Wilma did her job well. She made herself gracefully available for interviews, and Los Angeles welcomed her from city council to movie set. Rivers of ink flooded her every appearance. Los Angeles fans stormed the sports arena in such numbers that a sellout was posted one hour before opening ceremonies, and the shutouts were offering $6 for $2 seats, with no takers.
For the 13,622 who got inside, the show was well worth it. Wilma, who appeared to be having the time of her young life, showed up poised, friendly, innocently flirtatious and nine pounds heavier than she had been at Rome. But she had no trouble disposing of the world record in her event in both heat and finals. Running against girls who would be hard put to beat her kid sisters to the bathroom mirror in the morning, she added another world record (6.9 seconds for the indoor 60-yard dash) to her extraordinary string of achievements.

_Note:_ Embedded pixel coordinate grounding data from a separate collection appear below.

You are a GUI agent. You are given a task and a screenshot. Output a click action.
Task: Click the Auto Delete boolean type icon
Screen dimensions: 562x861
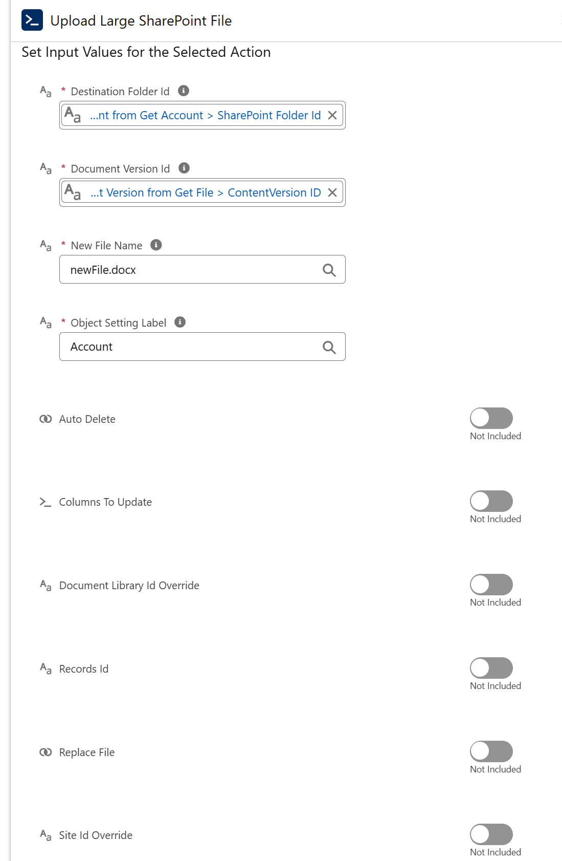click(x=46, y=419)
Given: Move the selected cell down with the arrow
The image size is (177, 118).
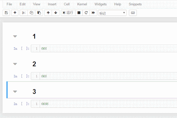Looking at the screenshot, I should point(56,13).
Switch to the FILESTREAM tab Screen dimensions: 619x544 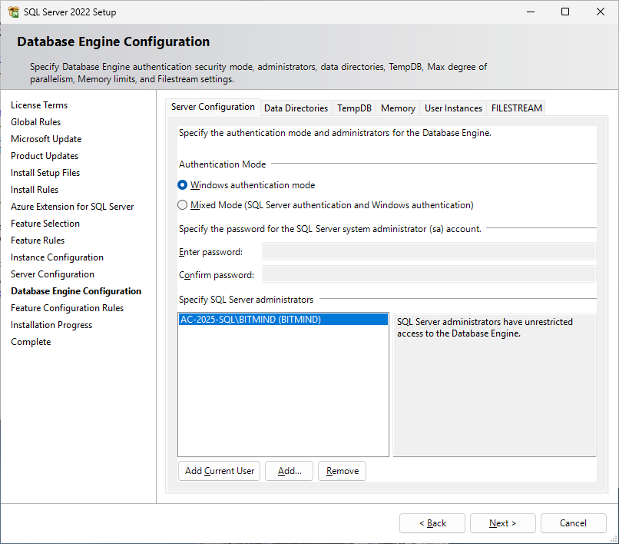pyautogui.click(x=517, y=108)
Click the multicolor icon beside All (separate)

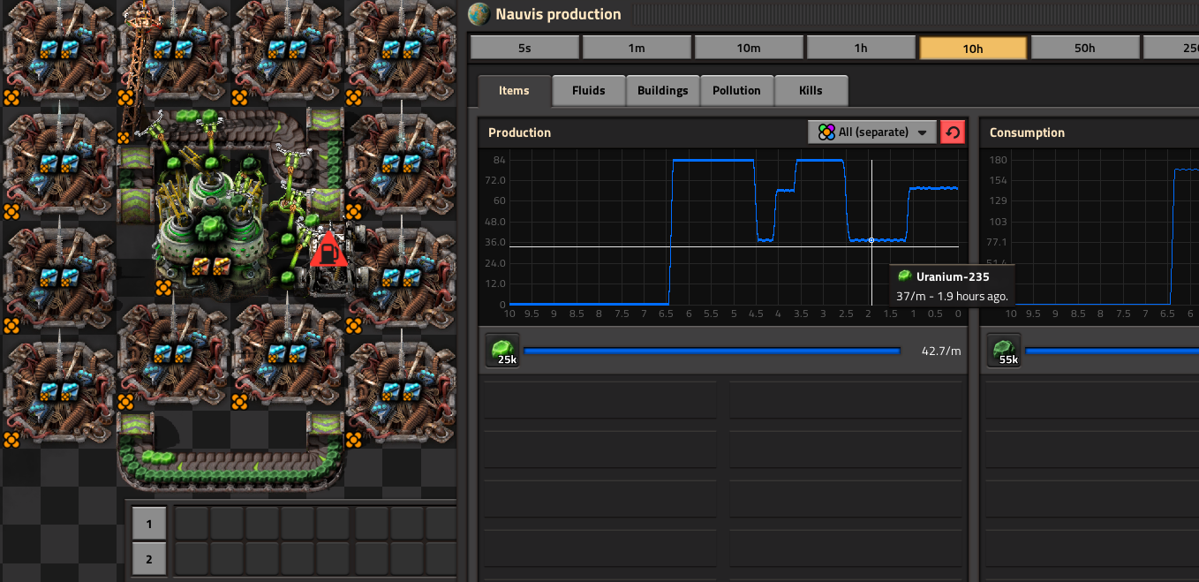coord(826,132)
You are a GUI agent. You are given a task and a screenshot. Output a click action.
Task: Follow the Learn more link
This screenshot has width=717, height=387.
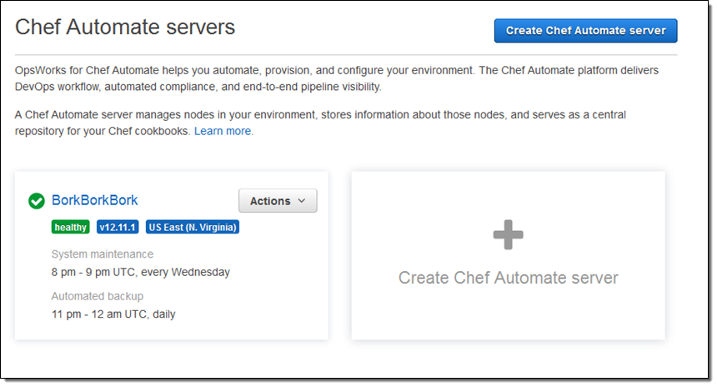223,131
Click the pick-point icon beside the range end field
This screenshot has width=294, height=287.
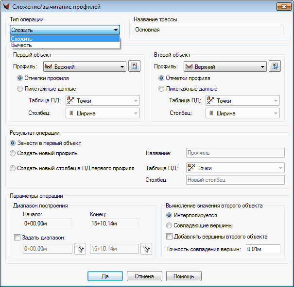pyautogui.click(x=146, y=249)
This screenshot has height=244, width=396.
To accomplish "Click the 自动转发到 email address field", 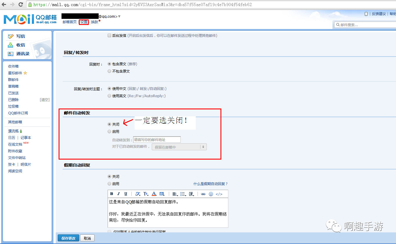I will [157, 139].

There were men at the meet, too. Parry O'Brien, the great beached whale of the shotput, served notice that he may put to sea again, perhaps in the direction of Tokyo in 1964, when he sent the shot 63 feet 1½, inches, eight inches better than the indoor world record he had set in 1960. Ralph Boston, Wilma's schoolmate at Tennessee A&I, broke the indoor world record in the broad jump with a leap of 25 feet 10 inches. Laszlo Tabori, the indestructible Hungarian, led the pack home in the two-mile run in 8:53.2, which was good time before Murray Halberg disintegrated the indoor world record two Saturdays ago (SI, Jan. 23).
January 30, 1961
Olympic 400-meter champion Otis Davis, whose straight-up style of running gives him the appearance of a man about to do a back flip at any time, staved off an exciting final kick in the 500 by the consistent and persistent Eddie Southern. Jim Beatty, who had beaten Dyrol Burleson in themilein Oregon the week before, beat Ernie Cunliffe this time (Burleson was in New Zealand, where he defeated Murray Halberg in a slow 1,500 meters). Cunliffe's late drive forced Beatty to run a 57-flat final quarter, but the time was a disappointing 4:06.4.
Boston, sporting a white leather cap identical to teammate Wilma's ("Rudolph and I bought them just before we left Tennessee; they're all the rage down there"), and the ageless O'Brien were voted the "co-outstanding athletes of the meet" for moving the Los Angeles Invitational solidly into the record books, where California's stop-watch set likes to be.
But it really was wonderful Wilma's night. Indeed, it might be her decade. Wilma won without bothering to remove her wristwatch, and there was some indication she could have carried her purse. Everyone in the massive sports arena, possibly excepting the girls she defeated, was quite in love with Wilma Rudolph. Wilma herself, politely but firmly excusing herself from the swarm of newsmen who pursued her to the door, chose to leave hand in hand with Ralph Boston. The two of them fled happily through the trees of Exposition Park to a waiting car, wearing their brand-new world records lightly, just like any other couple on a Saturday night.